I am reading about Hilton-Milnor theorem in different books and articles, and everywhere it is emphasized that we consider $\prod\limits_{i=1}^\infty X_i$ not simply as an infinite product, but as weak infinite product of topological spaces. What does that mean? How does it differ from cartesian product with product topology? I even remember seeing a warning in one article that those are not the same, though I don't manage to find relevant definition.
Thanks.
In this context, the spaces $X_i$ are pointed spaces. This means that if $S\subseteq T$ there is a natural inclusion $\prod_{i\in S}X_i\to\prod_{i\in T}X_i$ given by using the basepoint on the coordinates in $T\setminus S$. The weak infinite product is then the colimit of all the finite products with respect to these inclusion maps.
Concretely, the weak infinite product is the subset of the ordinary product consisting of points which are the basepoint on all but finitely many coordinates. (In other words, it is what would typically be called the "direct sum" in an algebraic context.) It is topologized by saying a set is open iff its intersection with each finite subproduct is open in the usual product topology.
Note that this topology is typically strictly finer than the subspace topology from the product topology on the entire infinite product space.

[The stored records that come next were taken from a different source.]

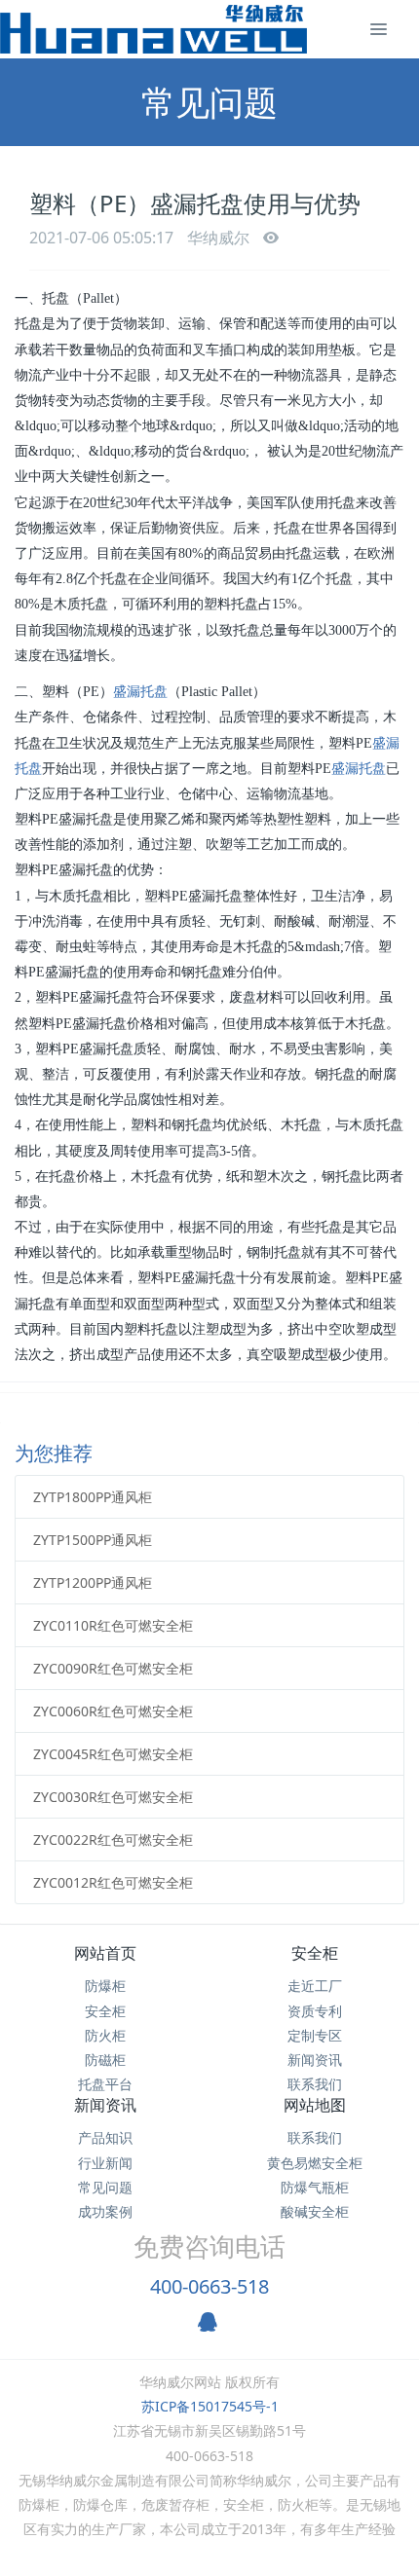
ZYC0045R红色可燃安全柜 (113, 1754)
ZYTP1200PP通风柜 (92, 1582)
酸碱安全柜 (315, 2211)
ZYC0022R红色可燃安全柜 (113, 1839)
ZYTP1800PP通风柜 (92, 1497)
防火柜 (105, 2035)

For instance, let us consider the weak infinite product "$\mathbb{R}^\infty$" of countably infinitely many copies of $\mathbb{R}$ (with $0$ as the basepoint). Let $e_n\in\mathbb{R}^\infty$ be the point that is $1$ on the $n$th coordinate and $0$ in all others. With respect to the usual product topology, the sequence $(e_n)$ converges to the point that is $0$ on all coordinates (since each coordinate converges to $0$). However, the set $\{e_n:n\in\mathbb{N}\}$ is closed in $\mathbb{R}^\infty$, since its intersection with each finite $\mathbb{R}^n$ is finite and thus closed, so $(e_n)$ does not converge to $0$ in $\mathbb{R}^\infty$ (indeed, it does not converge at all).